Trump Says 'Crime in Germany Is Way Up'—It Isn't

President Donald Trump tweeted Monday that Germans were turning on their leaders due to migration policies, and that "crime is way up" in the European country. But in reality, the crime rate in the country is at its lowest since 1992.

Despite statistics saying the opposite, Trump suggested that migration was leading to an increase in crime. "Big mistake made all over Europe in allowing millions of people in who have so strongly and violently changed their culture!" he wrote on Twitter.

But just last month, Germany's Interior Minister Horst Seehofer released statistics showing that crime is at its lowest in more than two and a half decades.

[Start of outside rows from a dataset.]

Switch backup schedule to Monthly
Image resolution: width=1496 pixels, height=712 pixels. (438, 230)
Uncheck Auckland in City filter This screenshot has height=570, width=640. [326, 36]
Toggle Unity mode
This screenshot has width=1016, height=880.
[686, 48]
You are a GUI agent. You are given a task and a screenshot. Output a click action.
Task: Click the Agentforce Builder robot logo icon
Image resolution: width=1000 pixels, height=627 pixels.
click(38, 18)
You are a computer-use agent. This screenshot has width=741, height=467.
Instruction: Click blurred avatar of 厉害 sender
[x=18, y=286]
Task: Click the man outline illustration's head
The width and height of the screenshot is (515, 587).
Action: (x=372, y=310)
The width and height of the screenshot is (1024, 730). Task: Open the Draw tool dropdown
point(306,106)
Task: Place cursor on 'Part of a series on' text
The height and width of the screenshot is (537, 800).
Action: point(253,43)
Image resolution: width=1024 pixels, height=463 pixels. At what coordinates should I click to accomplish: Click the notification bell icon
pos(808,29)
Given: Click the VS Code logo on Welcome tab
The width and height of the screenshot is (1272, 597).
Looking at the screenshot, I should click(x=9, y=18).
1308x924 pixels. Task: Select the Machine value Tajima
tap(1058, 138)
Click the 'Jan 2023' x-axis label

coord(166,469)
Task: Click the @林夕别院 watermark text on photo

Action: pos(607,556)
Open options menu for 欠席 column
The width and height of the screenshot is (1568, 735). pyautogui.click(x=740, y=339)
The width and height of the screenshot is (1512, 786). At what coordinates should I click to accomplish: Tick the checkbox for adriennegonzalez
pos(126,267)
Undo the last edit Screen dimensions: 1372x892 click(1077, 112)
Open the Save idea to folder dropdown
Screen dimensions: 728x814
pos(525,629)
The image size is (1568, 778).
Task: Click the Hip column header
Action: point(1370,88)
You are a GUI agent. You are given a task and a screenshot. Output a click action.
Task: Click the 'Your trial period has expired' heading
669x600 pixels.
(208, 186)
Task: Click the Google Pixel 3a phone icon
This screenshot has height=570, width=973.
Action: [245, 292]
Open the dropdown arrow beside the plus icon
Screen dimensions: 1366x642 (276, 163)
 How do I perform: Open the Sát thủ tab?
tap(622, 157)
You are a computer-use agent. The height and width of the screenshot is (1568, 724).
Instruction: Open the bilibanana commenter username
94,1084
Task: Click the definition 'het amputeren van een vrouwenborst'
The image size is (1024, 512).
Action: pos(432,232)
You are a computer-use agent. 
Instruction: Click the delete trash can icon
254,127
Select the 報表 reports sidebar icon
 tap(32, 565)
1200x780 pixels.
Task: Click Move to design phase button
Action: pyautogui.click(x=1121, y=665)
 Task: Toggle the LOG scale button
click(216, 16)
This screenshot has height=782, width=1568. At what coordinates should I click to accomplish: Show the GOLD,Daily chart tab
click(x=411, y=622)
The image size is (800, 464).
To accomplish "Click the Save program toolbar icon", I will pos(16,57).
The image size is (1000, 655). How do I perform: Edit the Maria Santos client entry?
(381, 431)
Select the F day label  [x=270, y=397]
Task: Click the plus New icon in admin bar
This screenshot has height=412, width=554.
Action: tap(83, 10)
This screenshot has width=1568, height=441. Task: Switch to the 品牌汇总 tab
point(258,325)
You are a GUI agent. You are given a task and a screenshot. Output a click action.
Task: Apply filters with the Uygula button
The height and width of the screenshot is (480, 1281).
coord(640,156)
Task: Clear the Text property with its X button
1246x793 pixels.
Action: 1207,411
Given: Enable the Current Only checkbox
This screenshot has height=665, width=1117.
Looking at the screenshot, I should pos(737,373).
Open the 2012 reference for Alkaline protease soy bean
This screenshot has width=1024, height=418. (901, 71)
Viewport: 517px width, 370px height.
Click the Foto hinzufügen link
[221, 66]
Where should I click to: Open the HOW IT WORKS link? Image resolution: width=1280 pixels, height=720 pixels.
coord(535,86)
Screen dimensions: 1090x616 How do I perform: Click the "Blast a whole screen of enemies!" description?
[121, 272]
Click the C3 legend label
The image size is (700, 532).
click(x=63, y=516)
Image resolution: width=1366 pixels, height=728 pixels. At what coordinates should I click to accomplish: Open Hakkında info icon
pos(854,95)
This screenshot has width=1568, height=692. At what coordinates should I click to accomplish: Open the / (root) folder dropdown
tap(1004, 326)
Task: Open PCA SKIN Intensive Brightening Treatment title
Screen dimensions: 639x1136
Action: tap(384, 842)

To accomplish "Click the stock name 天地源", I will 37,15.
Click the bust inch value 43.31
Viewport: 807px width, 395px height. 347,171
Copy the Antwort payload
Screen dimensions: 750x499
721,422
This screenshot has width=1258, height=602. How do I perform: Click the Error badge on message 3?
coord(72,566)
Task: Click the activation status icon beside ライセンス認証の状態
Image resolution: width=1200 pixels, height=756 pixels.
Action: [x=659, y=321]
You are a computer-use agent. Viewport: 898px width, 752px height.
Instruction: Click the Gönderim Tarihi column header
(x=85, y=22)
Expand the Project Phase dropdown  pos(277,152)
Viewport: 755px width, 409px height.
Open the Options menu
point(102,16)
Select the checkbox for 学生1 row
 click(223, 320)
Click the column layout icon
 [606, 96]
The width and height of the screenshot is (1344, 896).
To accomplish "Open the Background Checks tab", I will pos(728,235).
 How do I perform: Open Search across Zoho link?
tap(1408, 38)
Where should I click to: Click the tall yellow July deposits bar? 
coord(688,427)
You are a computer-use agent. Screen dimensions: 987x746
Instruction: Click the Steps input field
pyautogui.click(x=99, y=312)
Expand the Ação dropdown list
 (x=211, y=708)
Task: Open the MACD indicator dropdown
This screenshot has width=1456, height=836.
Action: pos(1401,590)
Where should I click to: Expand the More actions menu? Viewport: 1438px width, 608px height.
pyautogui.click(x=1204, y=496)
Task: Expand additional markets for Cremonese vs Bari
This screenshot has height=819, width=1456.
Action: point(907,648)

"The number of crimes committed in Germany is the lowest since 1992," Interior Minister Horst Seehofer said while presenting 2017 police crime statistics in Berlin, Politico reported. "The frequency of fewer than 7,000 cases for every 100,000 inhabitants is unprecedented, even in a 30-year comparison."

In 2017, reported crime dropped by 5.1 percent compared to 2016. In total, 5.76 million crimes were reported last year in the country of 82.67 million. Trump claimed that migrants caused crime in Europe, but 2016 statistics from Germany revealed there were nearly 1,000 crimes targeting migrants at asylum and refugee centers.

That number dropped significantly last year, to 312 recorded offenses.

Nonetheless, German Chancellor Angela Merkel has been facing growing pressure over her immigration policies. Germany has taken in well over 1 million refugees in the past four years, with the number peaking at an estimated 890,000 in 2015. That figure fell last year to less than 200,000.

As a result of the influx, even political allies and some within Merkel's own political party have called for turning away migrants at the country's borders. The nation's interior minister suggested denying individuals who had previously applied for asylum or registered as asylum seekers in other European countries.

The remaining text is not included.